→ **REQUIREMENTS**: Put the lines of the data below into a JSON list of strings, one string per line and no blank lines. Cover only the stretch from the first line of the data through the line containing "click(x=1002, y=33)", inclusive.

++++ DATASET ROWS

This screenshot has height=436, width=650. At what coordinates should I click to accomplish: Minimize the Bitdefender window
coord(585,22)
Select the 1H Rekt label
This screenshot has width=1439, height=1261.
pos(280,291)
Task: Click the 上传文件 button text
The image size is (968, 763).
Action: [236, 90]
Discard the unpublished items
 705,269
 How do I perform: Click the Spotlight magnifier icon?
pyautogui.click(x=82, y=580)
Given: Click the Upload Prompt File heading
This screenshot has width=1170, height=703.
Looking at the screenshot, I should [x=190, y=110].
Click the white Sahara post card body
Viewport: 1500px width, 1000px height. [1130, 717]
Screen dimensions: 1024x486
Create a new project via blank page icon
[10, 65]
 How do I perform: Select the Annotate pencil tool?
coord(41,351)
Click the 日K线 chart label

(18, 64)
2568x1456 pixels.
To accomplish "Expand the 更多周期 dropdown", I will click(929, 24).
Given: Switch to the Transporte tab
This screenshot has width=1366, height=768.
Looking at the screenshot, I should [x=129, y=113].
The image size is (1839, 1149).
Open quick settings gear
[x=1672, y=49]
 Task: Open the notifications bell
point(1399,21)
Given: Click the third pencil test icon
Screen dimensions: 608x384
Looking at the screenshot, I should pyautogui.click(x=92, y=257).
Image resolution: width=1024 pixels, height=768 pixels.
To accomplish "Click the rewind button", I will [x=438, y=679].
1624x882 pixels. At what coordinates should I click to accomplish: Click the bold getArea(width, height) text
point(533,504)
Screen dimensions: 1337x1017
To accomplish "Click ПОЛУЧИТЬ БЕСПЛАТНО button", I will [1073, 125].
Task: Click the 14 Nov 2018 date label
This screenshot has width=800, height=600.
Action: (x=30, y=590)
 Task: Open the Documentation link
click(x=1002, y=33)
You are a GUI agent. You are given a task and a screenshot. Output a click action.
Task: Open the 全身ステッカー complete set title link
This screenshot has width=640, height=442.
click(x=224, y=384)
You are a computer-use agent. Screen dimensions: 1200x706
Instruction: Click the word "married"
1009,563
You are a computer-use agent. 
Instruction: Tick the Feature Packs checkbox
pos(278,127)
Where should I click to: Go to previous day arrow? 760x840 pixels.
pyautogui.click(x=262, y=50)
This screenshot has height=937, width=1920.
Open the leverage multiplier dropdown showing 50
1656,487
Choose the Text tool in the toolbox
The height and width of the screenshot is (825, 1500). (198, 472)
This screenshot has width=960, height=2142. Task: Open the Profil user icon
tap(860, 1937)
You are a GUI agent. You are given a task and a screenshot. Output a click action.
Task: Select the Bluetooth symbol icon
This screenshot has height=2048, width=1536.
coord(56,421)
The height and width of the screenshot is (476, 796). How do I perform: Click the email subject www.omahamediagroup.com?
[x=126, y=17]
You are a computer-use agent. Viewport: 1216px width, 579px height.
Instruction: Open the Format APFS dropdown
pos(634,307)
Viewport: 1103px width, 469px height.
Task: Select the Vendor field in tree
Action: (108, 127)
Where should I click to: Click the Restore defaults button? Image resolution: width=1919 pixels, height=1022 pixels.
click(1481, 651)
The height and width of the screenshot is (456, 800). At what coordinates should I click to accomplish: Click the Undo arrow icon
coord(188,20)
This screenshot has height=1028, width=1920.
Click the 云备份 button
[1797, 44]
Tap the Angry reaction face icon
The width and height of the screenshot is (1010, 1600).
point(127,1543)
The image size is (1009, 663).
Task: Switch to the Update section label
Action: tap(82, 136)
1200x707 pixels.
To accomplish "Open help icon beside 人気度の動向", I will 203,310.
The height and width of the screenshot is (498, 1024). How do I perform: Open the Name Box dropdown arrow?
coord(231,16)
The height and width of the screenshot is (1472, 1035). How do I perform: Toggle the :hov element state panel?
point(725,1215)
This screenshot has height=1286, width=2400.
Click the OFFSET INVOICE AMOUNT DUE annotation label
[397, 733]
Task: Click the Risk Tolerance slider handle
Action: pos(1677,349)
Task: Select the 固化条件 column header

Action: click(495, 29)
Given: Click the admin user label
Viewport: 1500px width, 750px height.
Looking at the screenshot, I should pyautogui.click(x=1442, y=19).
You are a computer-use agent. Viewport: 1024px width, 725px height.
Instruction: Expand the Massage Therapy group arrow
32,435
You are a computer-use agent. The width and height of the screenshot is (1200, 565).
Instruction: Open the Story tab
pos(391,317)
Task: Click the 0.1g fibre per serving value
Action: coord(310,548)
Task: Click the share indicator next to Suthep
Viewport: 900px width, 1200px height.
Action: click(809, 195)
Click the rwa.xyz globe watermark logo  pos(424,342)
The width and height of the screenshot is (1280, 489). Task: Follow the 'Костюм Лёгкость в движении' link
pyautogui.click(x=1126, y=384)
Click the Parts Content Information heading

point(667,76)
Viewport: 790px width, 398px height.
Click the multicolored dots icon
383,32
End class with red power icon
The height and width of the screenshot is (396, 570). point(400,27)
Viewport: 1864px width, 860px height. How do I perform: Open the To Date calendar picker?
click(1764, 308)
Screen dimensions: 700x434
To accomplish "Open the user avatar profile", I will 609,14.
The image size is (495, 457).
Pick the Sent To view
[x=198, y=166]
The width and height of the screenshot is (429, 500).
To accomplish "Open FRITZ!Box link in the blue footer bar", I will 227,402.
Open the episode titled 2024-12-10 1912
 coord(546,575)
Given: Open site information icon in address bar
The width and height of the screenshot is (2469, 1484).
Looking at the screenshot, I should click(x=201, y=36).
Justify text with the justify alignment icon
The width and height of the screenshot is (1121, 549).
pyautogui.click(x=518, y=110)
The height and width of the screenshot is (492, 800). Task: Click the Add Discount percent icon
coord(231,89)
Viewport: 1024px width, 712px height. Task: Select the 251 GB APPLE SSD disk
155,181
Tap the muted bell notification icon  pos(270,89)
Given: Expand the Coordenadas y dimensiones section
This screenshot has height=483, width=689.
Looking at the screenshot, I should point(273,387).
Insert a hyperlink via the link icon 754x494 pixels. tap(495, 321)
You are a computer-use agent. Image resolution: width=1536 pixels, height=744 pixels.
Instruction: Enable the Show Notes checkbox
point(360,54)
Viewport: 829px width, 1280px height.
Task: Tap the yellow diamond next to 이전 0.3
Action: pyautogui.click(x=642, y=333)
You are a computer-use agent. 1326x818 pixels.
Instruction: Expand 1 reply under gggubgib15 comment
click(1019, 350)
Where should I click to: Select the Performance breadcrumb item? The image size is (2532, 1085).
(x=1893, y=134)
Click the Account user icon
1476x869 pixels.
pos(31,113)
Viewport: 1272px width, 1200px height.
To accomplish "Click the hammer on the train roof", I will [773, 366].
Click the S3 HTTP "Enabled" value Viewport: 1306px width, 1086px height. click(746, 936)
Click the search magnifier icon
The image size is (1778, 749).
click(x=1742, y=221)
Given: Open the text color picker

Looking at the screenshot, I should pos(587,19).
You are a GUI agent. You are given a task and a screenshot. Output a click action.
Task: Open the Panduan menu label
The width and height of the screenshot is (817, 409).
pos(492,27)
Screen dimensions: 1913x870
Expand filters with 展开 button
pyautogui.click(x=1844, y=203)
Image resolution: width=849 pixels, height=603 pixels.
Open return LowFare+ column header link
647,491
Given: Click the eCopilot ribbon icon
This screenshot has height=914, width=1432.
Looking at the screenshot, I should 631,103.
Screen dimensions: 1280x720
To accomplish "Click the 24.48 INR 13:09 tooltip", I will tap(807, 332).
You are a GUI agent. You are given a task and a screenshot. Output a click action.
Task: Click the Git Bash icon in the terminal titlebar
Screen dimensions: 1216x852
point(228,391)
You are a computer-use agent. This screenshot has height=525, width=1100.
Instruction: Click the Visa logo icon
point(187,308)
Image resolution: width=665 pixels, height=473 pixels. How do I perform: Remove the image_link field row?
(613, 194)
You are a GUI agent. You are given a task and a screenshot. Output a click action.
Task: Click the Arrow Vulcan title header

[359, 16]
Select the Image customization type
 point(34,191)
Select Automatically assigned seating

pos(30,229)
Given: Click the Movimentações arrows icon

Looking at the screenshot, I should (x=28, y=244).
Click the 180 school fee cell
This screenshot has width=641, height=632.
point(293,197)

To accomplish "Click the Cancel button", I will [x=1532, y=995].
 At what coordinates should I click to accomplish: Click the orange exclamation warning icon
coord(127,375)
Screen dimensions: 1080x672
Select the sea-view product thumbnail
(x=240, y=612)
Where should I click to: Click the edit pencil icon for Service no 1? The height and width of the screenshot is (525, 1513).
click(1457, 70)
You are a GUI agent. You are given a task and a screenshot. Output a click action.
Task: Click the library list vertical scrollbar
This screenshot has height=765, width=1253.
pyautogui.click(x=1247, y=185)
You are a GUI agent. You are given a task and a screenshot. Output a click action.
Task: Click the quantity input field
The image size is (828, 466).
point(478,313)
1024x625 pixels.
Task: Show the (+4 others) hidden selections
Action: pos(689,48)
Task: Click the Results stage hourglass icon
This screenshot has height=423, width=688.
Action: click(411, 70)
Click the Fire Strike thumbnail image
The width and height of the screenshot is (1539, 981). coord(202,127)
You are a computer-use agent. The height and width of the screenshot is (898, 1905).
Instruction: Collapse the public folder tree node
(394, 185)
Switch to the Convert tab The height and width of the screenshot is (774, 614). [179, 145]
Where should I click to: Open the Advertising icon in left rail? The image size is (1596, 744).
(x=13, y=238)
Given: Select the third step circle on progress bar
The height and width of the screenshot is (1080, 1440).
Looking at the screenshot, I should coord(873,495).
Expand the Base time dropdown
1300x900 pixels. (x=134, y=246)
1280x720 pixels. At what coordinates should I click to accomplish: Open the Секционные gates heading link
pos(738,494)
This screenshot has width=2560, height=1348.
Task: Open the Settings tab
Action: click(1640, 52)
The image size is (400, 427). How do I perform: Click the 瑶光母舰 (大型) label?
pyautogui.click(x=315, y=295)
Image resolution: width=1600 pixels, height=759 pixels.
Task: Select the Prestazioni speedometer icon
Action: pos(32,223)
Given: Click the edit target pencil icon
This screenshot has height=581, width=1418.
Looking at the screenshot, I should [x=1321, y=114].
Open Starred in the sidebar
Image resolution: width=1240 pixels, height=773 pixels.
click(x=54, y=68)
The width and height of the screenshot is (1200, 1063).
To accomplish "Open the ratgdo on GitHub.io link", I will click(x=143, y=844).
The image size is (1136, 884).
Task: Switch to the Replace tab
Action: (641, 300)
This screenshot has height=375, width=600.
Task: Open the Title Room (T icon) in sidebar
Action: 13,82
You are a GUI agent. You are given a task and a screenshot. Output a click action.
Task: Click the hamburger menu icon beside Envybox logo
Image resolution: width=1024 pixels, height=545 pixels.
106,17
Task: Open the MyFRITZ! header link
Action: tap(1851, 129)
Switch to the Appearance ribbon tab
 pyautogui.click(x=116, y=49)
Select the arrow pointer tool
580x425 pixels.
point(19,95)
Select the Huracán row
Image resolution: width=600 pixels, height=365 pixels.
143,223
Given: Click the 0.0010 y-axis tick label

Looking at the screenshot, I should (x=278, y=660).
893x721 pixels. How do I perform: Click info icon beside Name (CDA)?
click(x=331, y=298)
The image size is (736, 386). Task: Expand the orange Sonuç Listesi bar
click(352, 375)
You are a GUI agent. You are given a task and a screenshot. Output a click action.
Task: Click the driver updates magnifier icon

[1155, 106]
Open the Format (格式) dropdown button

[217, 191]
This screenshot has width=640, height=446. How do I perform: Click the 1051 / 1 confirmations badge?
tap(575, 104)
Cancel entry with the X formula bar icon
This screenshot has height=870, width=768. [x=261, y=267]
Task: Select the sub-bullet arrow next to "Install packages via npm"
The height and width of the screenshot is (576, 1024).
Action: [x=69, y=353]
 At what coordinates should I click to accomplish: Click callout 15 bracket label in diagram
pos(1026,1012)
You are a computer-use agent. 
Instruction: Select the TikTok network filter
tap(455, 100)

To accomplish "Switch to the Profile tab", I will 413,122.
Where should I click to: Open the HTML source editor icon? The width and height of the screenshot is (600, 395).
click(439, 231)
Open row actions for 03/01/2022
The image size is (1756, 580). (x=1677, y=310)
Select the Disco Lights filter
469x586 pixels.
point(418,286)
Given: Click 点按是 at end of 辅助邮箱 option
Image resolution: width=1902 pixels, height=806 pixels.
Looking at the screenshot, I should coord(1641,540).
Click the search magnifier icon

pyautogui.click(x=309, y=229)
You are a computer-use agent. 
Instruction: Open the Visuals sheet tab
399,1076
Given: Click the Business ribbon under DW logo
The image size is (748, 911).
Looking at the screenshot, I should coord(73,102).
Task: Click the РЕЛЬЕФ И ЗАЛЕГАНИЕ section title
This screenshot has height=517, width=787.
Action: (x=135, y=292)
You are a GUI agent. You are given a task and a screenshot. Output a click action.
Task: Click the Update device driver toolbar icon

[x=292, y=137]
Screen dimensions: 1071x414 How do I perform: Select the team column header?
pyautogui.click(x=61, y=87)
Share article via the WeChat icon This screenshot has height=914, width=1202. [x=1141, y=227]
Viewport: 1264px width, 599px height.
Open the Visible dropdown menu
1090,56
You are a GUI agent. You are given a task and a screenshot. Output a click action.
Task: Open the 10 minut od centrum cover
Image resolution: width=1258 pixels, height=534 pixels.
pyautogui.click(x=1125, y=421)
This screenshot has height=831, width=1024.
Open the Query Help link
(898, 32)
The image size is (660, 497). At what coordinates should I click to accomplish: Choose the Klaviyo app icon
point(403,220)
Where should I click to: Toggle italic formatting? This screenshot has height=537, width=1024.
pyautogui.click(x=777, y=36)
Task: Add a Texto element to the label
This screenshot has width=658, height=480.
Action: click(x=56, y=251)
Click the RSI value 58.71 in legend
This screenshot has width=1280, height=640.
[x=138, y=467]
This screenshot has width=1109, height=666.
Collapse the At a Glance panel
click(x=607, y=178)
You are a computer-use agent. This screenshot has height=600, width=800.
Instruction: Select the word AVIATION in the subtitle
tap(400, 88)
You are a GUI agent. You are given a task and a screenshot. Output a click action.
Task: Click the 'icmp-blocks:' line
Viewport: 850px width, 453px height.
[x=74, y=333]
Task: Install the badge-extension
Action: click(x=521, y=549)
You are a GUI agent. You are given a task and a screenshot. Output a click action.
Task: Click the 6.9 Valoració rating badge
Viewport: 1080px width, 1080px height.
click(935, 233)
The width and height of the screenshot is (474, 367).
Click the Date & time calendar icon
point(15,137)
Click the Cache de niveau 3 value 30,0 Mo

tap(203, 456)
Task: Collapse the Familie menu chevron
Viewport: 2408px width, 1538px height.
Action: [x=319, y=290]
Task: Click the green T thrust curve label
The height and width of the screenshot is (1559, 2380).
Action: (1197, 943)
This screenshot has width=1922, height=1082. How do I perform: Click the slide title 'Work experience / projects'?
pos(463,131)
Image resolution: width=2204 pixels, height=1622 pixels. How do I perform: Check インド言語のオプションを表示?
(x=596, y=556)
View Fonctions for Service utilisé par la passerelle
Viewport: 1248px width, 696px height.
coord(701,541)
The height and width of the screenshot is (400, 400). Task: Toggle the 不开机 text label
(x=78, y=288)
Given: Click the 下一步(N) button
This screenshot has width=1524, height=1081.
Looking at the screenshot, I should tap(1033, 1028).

++++++++

→ **SOLUTION**:
[
  "This screenshot has height=436, width=650. At what coordinates should I click to accomplish: Minimize the Bitdefender window",
  "coord(585,22)",
  "Select the 1H Rekt label",
  "This screenshot has width=1439, height=1261.",
  "pos(280,291)",
  "Task: Click the 上传文件 button text",
  "The image size is (968, 763).",
  "Action: [236, 90]",
  "Discard the unpublished items",
  " 705,269",
  " How do I perform: Click the Spotlight magnifier icon?",
  "pyautogui.click(x=82, y=580)",
  "Given: Click the Upload Prompt File heading",
  "This screenshot has width=1170, height=703.",
  "Looking at the screenshot, I should [x=190, y=110].",
  "Click the white Sahara post card body",
  "Viewport: 1500px width, 1000px height. [1130, 717]",
  "Screen dimensions: 1024x486",
  "Create a new project via blank page icon",
  "[10, 65]",
  " How do I perform: Select the Annotate pencil tool?",
  "coord(41,351)",
  "Click the 日K线 chart label",
  "(18, 64)",
  "2568x1456 pixels.",
  "To accomplish \"Expand the 更多周期 dropdown\", I will click(929, 24).",
  "Given: Switch to the Transporte tab",
  "This screenshot has width=1366, height=768.",
  "Looking at the screenshot, I should [x=129, y=113].",
  "The image size is (1839, 1149).",
  "Open quick settings gear",
  "[x=1672, y=49]",
  " Task: Open the notifications bell",
  "point(1399,21)",
  "Given: Click the third pencil test icon",
  "Screen dimensions: 608x384",
  "Looking at the screenshot, I should pyautogui.click(x=92, y=257).",
  "Image resolution: width=1024 pixels, height=768 pixels.",
  "To accomplish \"Click the rewind button\", I will [x=438, y=679].",
  "1624x882 pixels. At what coordinates should I click to accomplish: Click the bold getArea(width, height) text",
  "point(533,504)",
  "Screen dimensions: 1337x1017",
  "To accomplish \"Click ПОЛУЧИТЬ БЕСПЛАТНО button\", I will [1073, 125].",
  "Task: Click the 14 Nov 2018 date label",
  "This screenshot has width=800, height=600.",
  "Action: (x=30, y=590)",
  " Task: Open the Documentation link",
  "click(x=1002, y=33)"
]